Yo no sé si Begoña Gómez es una trilera o una santa. Me encantará que se clarifique pero no le haré los coros a la morbosa e interesada lapidación pública de su persona como medio de tumbar al presidente. Otra cosa es que al presidente sí le exija que eso que llaman sentido de Estado le anime a cerrar cuanto antes este capítulo, que creo que no está gestionando con la debida corrección.
Es comprensible el impacto personal y humano de todo el asunto. Que tuviera el impulso de sincerarse ante la ciudadanía con una carta. Pero también creo que alguien, a su alrededor, debió introducir un punto de solemnidad institucional y no sustituirla por una escenografía de fácil acogida popular. El pasado táctico reciente de sus estrategas está plagado de ejemplos de gestión de la inmediatez sin atender al medio plazo; saltar el próximo obstáculo como principio de una carrera política que si algo ha sido es resiliente y no visceral.
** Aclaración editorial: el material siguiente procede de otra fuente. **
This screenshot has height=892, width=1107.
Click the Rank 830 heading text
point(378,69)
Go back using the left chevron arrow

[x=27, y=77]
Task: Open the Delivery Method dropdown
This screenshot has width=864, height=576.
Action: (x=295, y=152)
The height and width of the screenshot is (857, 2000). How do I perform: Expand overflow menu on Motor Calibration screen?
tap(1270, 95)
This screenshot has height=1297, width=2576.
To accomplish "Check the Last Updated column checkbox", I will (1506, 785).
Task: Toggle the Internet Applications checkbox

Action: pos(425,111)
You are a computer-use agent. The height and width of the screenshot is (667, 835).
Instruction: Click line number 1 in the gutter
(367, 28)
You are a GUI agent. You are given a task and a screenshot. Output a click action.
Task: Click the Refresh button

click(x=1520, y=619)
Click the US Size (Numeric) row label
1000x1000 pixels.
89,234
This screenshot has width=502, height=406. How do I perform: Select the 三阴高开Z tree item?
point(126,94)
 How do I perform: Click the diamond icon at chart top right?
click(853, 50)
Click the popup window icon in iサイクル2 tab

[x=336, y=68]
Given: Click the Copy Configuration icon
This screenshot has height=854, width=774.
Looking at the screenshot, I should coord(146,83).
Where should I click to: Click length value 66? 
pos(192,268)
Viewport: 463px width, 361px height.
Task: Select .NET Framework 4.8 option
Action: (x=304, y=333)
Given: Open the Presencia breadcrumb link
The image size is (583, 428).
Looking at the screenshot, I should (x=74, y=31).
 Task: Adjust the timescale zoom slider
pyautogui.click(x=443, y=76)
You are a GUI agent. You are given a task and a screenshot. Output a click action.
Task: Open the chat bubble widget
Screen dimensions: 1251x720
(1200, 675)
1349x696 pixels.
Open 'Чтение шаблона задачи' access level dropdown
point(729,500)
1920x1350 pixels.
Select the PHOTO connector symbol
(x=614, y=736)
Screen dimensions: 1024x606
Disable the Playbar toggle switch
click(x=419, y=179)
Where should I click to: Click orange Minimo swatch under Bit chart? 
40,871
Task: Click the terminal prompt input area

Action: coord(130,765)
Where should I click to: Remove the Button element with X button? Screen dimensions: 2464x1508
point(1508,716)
Por eso la empatía que señalaba al principio y que también uno es capaz de sentir, no se libra del regusto amargo de esa sospecha que señala que pudiéramos estar ante otro as en la manga.
Sánchez tiene derecho a irse y tiene derecho a quedarse. Si está en irse –y creo que sería el preocupante triunfo de algo que deteriora profundamente la democracia–, debió haber esperado a concluir su meditación en lugar de fijar una pausa dramática de cuatro días. Si está más por quedarse, el mensaje del pasado jueves debió ser, directamente, el de una cuestión de confianza en el Parlamento, con la que ratificar la legitimidad de su mayoría en las nuevas circunstancias. En todo caso, quedan cicatrices.